Tatort: Rhythm and Love

Ermitteln auf ungewohntem Terrain: Frank Thiel (Axel Prahl, li.) und Karl-Friedrich Boerne (Jan Josef Liefers).

(Foto: Martin Valentin Menke/WDR)

Thiel und Boerne müssen in der Folge "Rhythm and Love" den Mord am Anführer einer Hippie-Kommune klären.

Von Claudia Fromme

Schaurig ist es, übers Moor zu gehen, vor allem, wenn da zwar ein schöner, aber doch ziemlich toter nackter Mann liegt. Der stellt sich als Anführer einer Hippie-Kommune heraus, in der es viel um Sex und Gemüse und Drogen geht. Kommissar Thiel (Axel Prahl) und Rechtsmediziner Boerne (Jan Josef Liefers) atmen alsbald nicht genormtes Leben auf dem Erlenhof ein, dort wird Urschrei, Trommeln und Tantra praktiziert. Im katholischen Münster sind die Verhältnisse geklärt: Gomorrha ist hinter dem Gatter der Bauwagenburg, Ordnung davor in den Neubausiedlungen mit Kirschlorbeer. Ab und zu wechselt jemand die Seiten, selten für immer. "Das passt ja nicht ins Bild", sagt eine, die am sortierten Leben fast erstickt, aber weiß, was die Nachbarn und der Bischof sehen wollen.

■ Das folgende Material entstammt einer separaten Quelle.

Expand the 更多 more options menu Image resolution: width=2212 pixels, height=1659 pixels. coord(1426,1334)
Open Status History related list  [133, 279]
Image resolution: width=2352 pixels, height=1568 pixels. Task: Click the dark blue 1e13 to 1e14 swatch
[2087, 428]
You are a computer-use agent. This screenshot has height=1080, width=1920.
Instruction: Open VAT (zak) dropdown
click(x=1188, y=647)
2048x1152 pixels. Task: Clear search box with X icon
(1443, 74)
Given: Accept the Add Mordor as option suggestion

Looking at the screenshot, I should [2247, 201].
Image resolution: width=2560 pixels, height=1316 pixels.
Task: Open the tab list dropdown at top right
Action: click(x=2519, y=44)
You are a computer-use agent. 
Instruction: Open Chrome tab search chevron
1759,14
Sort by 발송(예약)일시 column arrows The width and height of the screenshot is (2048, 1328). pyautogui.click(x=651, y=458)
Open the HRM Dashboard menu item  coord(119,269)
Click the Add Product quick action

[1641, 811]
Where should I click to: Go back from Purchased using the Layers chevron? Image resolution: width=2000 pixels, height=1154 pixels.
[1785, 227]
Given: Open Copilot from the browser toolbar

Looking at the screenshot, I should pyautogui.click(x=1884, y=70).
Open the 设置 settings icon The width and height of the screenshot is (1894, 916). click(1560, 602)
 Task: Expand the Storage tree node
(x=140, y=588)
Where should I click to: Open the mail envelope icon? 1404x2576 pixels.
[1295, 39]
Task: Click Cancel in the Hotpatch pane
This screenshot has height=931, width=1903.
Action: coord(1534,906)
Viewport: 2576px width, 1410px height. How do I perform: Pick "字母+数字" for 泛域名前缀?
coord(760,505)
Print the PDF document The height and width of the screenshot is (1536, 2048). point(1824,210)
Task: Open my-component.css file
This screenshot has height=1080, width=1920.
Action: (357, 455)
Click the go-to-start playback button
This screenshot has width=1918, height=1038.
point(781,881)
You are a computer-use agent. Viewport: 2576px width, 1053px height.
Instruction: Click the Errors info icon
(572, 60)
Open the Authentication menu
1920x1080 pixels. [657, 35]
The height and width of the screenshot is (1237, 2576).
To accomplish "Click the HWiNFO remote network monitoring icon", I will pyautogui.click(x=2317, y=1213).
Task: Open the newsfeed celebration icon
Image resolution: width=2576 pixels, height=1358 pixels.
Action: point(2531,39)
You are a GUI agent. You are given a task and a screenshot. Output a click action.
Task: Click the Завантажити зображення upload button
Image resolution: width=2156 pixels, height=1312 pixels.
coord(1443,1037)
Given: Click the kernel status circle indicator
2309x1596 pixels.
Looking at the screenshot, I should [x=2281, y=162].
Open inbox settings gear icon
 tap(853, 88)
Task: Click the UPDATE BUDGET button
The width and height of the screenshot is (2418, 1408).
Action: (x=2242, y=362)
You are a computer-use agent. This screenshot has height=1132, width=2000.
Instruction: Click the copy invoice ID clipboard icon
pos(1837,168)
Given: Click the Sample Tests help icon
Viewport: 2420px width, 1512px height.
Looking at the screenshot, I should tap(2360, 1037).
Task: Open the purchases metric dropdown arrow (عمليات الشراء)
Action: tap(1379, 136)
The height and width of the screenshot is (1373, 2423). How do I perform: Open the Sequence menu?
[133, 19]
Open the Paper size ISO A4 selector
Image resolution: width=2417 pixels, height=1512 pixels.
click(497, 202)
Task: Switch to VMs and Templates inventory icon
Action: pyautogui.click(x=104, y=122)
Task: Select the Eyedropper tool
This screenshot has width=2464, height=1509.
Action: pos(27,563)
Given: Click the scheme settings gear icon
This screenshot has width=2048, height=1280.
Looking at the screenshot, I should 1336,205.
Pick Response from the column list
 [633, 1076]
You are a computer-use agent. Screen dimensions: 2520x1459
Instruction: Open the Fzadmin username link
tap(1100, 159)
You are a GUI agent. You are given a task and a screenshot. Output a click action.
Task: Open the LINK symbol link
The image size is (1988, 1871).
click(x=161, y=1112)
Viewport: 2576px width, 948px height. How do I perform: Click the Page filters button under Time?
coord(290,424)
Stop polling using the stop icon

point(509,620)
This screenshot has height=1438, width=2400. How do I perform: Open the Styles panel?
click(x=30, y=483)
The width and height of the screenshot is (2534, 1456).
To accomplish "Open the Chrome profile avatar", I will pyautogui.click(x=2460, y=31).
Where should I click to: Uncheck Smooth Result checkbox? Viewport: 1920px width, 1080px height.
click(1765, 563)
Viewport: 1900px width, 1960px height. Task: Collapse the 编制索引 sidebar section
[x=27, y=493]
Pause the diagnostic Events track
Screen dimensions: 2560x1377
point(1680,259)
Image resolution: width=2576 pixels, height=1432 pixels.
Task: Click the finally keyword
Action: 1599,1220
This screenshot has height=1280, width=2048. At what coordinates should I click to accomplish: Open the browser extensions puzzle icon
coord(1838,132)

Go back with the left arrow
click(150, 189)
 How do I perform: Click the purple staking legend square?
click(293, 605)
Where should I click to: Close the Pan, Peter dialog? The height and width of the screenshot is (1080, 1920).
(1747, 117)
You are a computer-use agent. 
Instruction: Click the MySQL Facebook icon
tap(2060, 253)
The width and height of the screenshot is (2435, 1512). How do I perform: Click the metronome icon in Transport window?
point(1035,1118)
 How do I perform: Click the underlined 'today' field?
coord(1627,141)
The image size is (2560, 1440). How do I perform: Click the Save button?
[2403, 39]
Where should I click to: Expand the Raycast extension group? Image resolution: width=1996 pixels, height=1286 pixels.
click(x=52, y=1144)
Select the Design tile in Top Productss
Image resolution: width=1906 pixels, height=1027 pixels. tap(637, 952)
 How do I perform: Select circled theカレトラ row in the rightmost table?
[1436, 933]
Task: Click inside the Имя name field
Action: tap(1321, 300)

Es wird etwas weniger gekalauert, aber genug für die Freunde des frontalen Humors

So vieles passt nicht ins Bild in diesem Tatort "Rhythm and Love" von Elke Schuch (Buch) und Brigitte Maria Bertele (Regie). Freunde des frontalen Schwagerhumors werden weiter bedient, man will ja keinen verschrecken, es wird aber weniger gekalauert als sonst. Die zweite Reihe tritt nach vorn, Forensik-Hiwi Haller (Christine Urspruch) und Polizei-Hiwi Schrader (Björn Meyer) dürfen diesmal mehr sein als nur der Boxsack ihrer Chefs, gestehen sich Fehltritte und liefern die Folie zur großen Frage dieser Folge: "Wie komme ich aus der Nummer wieder raus?" Thiel entwischt ein Zeuge, der den Mörder kennt. Boerne räsoniert wegen eines Plagiatsverfahrens gegen ihn über seine Fehlbarkeit, passiert ja auch im echten Leben, dass man sich erst aufplustert und dann herauslavieren muss.

Es geht ferner um Sexualmoral, um das Hinterfragen von Gewissheiten und Hierarchien. Und einen zweiten Toten gibt es auch noch. Viel Stoff für einen Tatort, das strengt selbst Thiele und Boerne an. Und so kippen sie in seltener Eintracht Rotwein im Seziersaal, irgendwann direkt aus der Pulle, sie tragen dabei lilafarbene Tücher um die Schultern, die aussehen wie Messgewänder in der liturgischen Farbe der Bußzeit. Zeit für Boerne, über den Dunning-Kruger-Effekt zu referieren, der ungefähr das besagt: Wer doof ist, ist zu doof zu merken, dass er doof ist, und hält sich darum für besonders schlau. Kommt ja vor.

Thrill bis in die Haarspitzen ist das alles nicht, aber ein gut gemachter Krimi, in dem die übliche Typenparade in Münster aufgebrochen wird. Allein dafür lohnt er sich schon.

Wiederholung des Tatorts von 2021: Das Erste, Sonntag, 20.15 Uhr.